Tous les musiciens ont une peur sous-jacente de se retrouver bloqués lorsqu’ils essaient d’écrire des chansons. C’est une chose d’avoir un son caractéristique que les fans réclament à chaque fois que vous écrivez, mais il y a une limite très fine entre livrer ce qu’ils veulent et s’enfermer dans un coin sans nulle part où aller. Les Beatles n’ont jamais voulu se limiter à ce que voulait leur public, et lorsque Paul McCartney a trouvé quelque chose qui dépassait ses capacités au piano, il l’a transformé en un morceau emblématique sur “Martha My Dear”.
Ce n’est pas comme si les Fab Four avaient atteint leur apogée en tant que musiciens lorsqu’ils sont devenus célèbres. Dès qu’ils sont entrés en studio avec George Martin, le producteur savait qu’ils étaient loin d’être les musiciens les plus compétents qu’il ait jamais entendus, mais il savait aussi qu’ils avaient un charme et un charisme qui plairaient à beaucoup de gens si seulement il pouvait affiner leurs talents d’auteurs-compositeurs.
Au fil des albums, cependant, chaque membre semble avoir franchi une étape supplémentaire en termes de musicalité. George Harrison peaufine ses talents de guitariste et ses influences indiennes, et John Lennon est prêt à expérimenter avec tout ce qui lui tombe sous la main, mais McCartney visait à devenir le musicien parfait et complet.
À l’époque de l’Album blanc, McCartney donnait des cours de maître, passant d’un instrument à l’autre ou allant jusqu’à tout jouer lui-même sur “Mother Nature’s Son“. Il y a bien eu un travail complexe sur “Blackbird” ou même son break de batterie sur “Dear Prudence“, mais “Martha My Dear” était une chanson d’un autre genre.
Un défi musical pour McCartney
Lorsqu’on l’écoute, il n’y a pas vraiment de refrain. En fait, cette chanson est peut-être plus proche de “Happiness is a Warm Gun” de Lennon par certains aspects, notamment parce qu’elle comporte trois mouvements distincts qui en font une chanson cohérente, mais pas toujours le disque le plus commercial.
Lors de l’élaboration de la figure de piano d’ouverture, McCartney l’a délibérément écrite en sachant qu’il devrait travailler jusqu’à elle, déclarant : “Cela a commencé comme un morceau que l’on apprendrait lors d’une leçon de piano. Il est assez difficile pour moi de le jouer, c’est un morceau à deux mains, comme une petite pièce imposée. En fait, je me souviens qu’une ou deux personnes ont été surprises que je la joue parce qu’elle est légèrement au-dessus de mon niveau ou de mes compétences, mais c’est ainsi que je l’ai écrite, quelque chose d’un peu plus complexe à jouer pour moi”.

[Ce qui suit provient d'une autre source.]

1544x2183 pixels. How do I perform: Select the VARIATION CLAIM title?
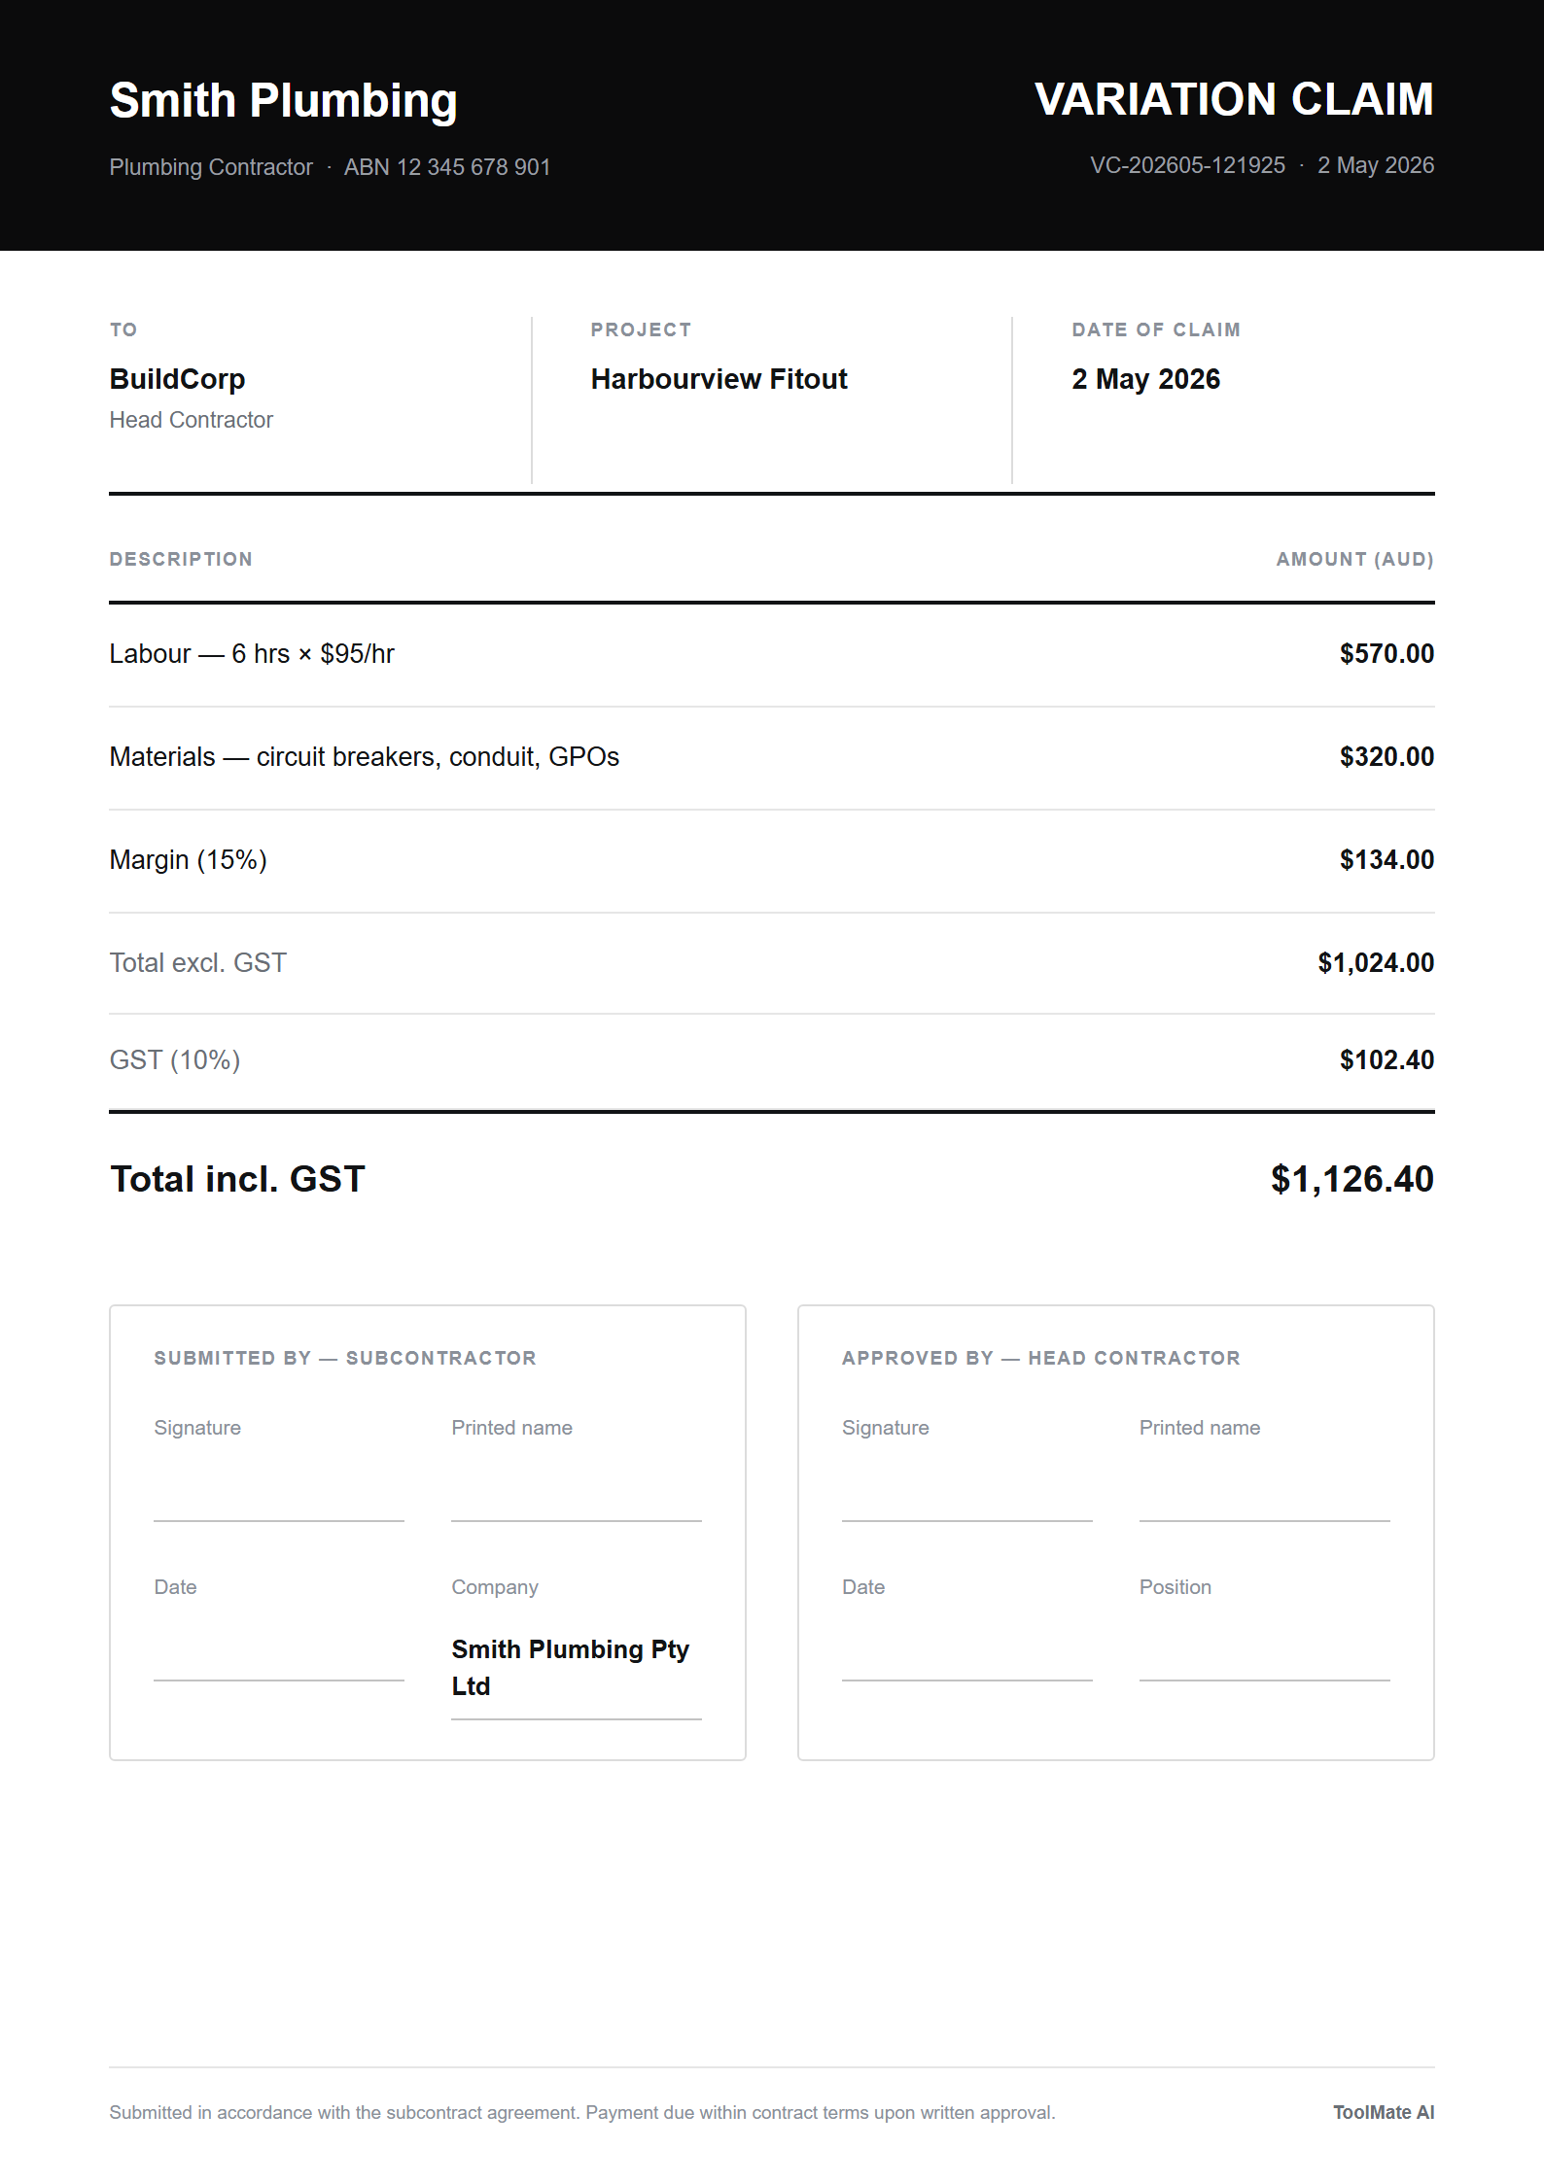(1234, 99)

Compte tenu de son perfectionnisme dès qu’il entrait en studio, McCartney s’est appliqué à ce que le morceau sonne impeccable. Il était loin d’être un vétéran du piano, mais le temps et les efforts qu’il y consacrait donnaient l’impression que quelqu’un avait joué du piano ragtime toute sa vie.
Un coup de génie sur l’Album Blanc
Bien que McCartney ait des morceaux plus impressionnants dans son catalogue solo, le fait qu’il ait pu réaliser pleinement une chanson comme celle-ci tout seul était l’un des nombreux coups de génie qui équilibraient les morceaux discutables de l’Album Blanc comme “Wild Honey Pie“. Ce n’est pas mal pour une mélodie légère qui parle de son adorable chien.